Boleros con un sabor rioplatense
"Noches de boleros", recital de Daniel Maza. Músicos: Yeye López (percusión), Omar Hernández (bongó y güiro) y Abel Rogantini (piano). La Revuelta, Alvarez Thomas 1368. Nuevas funciones: mañana, a las 22, y sábado 5 de febrero. Entrada: $ 12.
En Cuba, el filin logró aunar el gusto por las armonías del jazz y la estética del bolero generando un movimiento de trascendencia mundial en la década del cuarenta con José Antonio Méndez y César Portillo de la Luz, a la cabeza. Desde esa época, el bolero y el jazz son de primos hermanos.
El bajista uruguayo Daniel Maza y su trío retoman esa tradición en el ciclo que realizan en la intimidad del local La Revuelta. Boleros clásicos y olvidados son la fórmula del bajista para convencer con su melodiosa voz y una austera instrumentación a un público exigente como el jazzero, que se termina entregando a esas canciones inolvidables.
En su concierto, el músico rioplatense se atreve a desandar un repertorio íntegramente dedicado al género romántico y se corre de la "seriedad" de la escena jazzera. La audiencia muestra una empatía generacional con esa selección de temas de la década del cincuenta y sesenta, que Maza ofrece junto a su grupo, ciñéndose musicalmente a la estética de los boleristas de antaño.
El bolero necesita un clima intimista y Maza logra un especial magnetismo con su voz afinada y sentimental, y aunque no se dedica habitualmente al género luce el conocimiento y el oficio de un viejo bolerista.
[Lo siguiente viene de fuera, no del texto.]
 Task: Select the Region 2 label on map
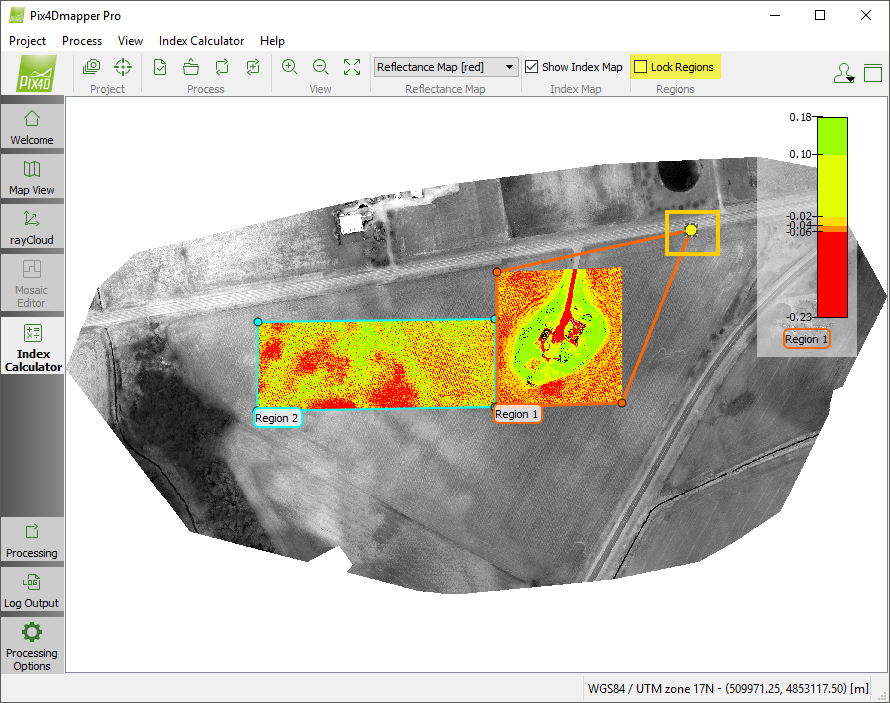[277, 418]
La percusión con tumbadoras y congas marca la clave caribeña y el piano mantiene la cadencia delicada y sensual en la parte de los solos.
El concierto parece una excusa para que el bajista pueda cantar boleros de Chico Novarro, como "Amnesia" y "Quiero saber", y la exquisita "Eclipse de mar", que suele estar dentro del repertorio de João Gilberto. En el listado, Maza va colando aquellas canciones con las que tiene una conexión especial como la composición de José Antonio Méndez "Tisú" y la de los Angeles Negros "Amor por tí".
Casi no explota su habilidad instrumental en el bajo, sino que prefiere la complicidad de las canciones para comunicarse con el público y una selección de temas que irá cambiando cada noche, como si fuera una serenata informal y a la parrilla.
Dedica una sección especial para esos himnos románticos incluidos en un popurrí de diez minutos donde encadenados van pasando "Sabor a mí", "La puerta", "Somos novios" y "Esta tarde vi llover", que dedica a una joven seguidora, una de las pocas entre una mayoría de parejas maduras con ganas de ponerse a bailar con esos clásicos.
Maza se despide con "Ayer te vi", el clásico candombe de Rubén Rada. Pero son los boleros que interpreta con buen gusto y un refinado fraseo los que marcan el clima del concierto. Las historias que canta con sobriedad están teñidas por la pasión, el desencuentro y la soledad. En ese sentido, logra despojar a los boleros de esa pátina kitsch que los puso de moda en los últimos años y los interpreta con sinceridad porque, como confiesa en el recital, forman parte de su vida.